Handball-Les Bleus prêts à défendre leur titre à l'Euro information fournie par Reuters 12/01/2026 à 17:27
par Vincent Daheron
L'équipe de France masculine de handball débute jeudi à Oslo, face à la République tchèque, la défense de son titre européen acquis en 2024 mais devra pour cela faire face à un parcours particulièrement relevé lors de l'Euro disputé au Danemark, en Norvège et en Suède jusqu'au 1er février.
Quadruples champions d'Europe (2006, 2010, 2014 et 2024), à une unité du record détenu par la Suède, les Français n'ont jamais réussi à conserver leur titre d'une édition à l'autre.
"C'est un sacré défi pour nous. On a vraiment la volonté d'écrire notre histoire pour ce groupe-là et de continuer à ajouter des lignes au palmarès du handball français", a assuré le capitaine Ludovic Fabregas, lundi, lors d'un point presse.
"On a cet objectif, on sait qu'il est difficile mais quand on porte le maillot de l'équipe de France, on a ce devoir de résultat permanent. Donc, on va essayer d'aller décrocher un nouveau sacre européen qui serait potentiellement historique."

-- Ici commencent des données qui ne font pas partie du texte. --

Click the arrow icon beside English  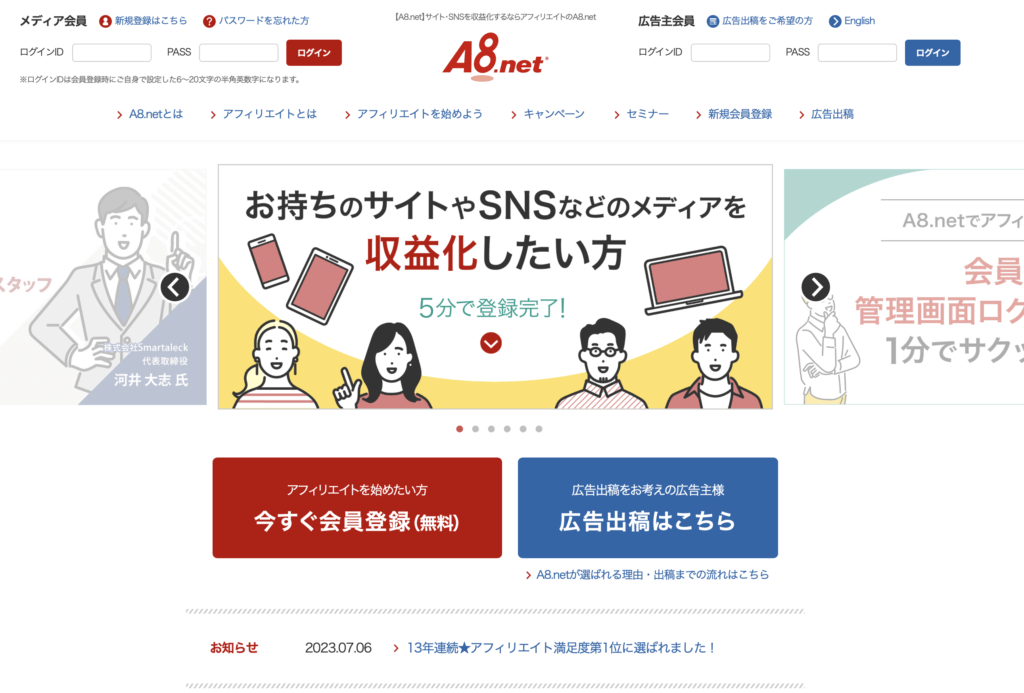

La couronne continentale d'il y a deux ans est d'ailleurs la dernière au palmarès de la France puisque les Bleus ont ensuite échoué en quarts de finale des Jeux olympiques de Paris 2024 avant de ramener une médaille de bronze du Mondial de l'an passé.
Lors de cette première compétition sans de nombreux cadres partis à la retraite après les Jeux, les Tricolores avaient été éliminés par la Croatie en demi-finales à cause d'une première période complètement manquée (11-18 à la mi-temps, 28-31 au final). Ils avaient ensuite assuré le bronze face au Portugal (35-34).
"C'est une expérience très positive qui nous a solidifiés, qui nous a aussi redonné de la confiance, de l'allant, dans une saison de rupture, dans une saison post-JO, post-désillusion Paris 2024", a positivé le sélectionneur Guillaume Gille, en poste depuis 2020.
"Les gens ont vu potentiellement une médaille de bronze un peu comme un échec après la demi-finale, mais en fait, c'est un nouveau cycle pour nous", a estimé de son côté l'arrière gauche Elohim Prandi. "On est en train d'enclencher cette nouvelle ère. Je pense qu'il y a un peu d'impatience, que ce soit chez nous ou des gens autour qui attendent beaucoup par rapport aux joueurs qu'on a dans l'équipe, avec énormément de qualités."
Ludovic Fabregas a reconnu que "ne pas avoir joué la finale du Mondial les a malgré tout touchés".
L'objectif de cette 17e édition de l'Euro est donc simple pour Guillaume Gille : "Pour qu'il soit réussi, il faut déjà qu'on soit en demi-finales. Quand on est en demi-finales, on sera à même de se bagarrer pour ce qu'il y a de plus beau. Notre objectif, c'est de gagner."
Le chemin sera particulièrement ardu pour l'équipe de France. Après la République tchèque, l'Ukraine et la Norvège - l'un des pays hôtes et vice-championne du monde en 2017 et 2019 - au tour préliminaire, les Bleus pourront retrouver au tour principal l'Allemagne, l'Espagne, le Portugal et surtout le Danemark, quadruple champion du monde en titre et favori de l'Euro selon Guillaume Gille.
"La formule est diabolique", a déclaré le sélectionneur. "On sait que c'est une compétition impitoyable où tous les points laissés en route vont compter très cher."
Les Bleus espèrent être au rendez-vous de la finale, le 1er février prochain à Herning, au Danemark.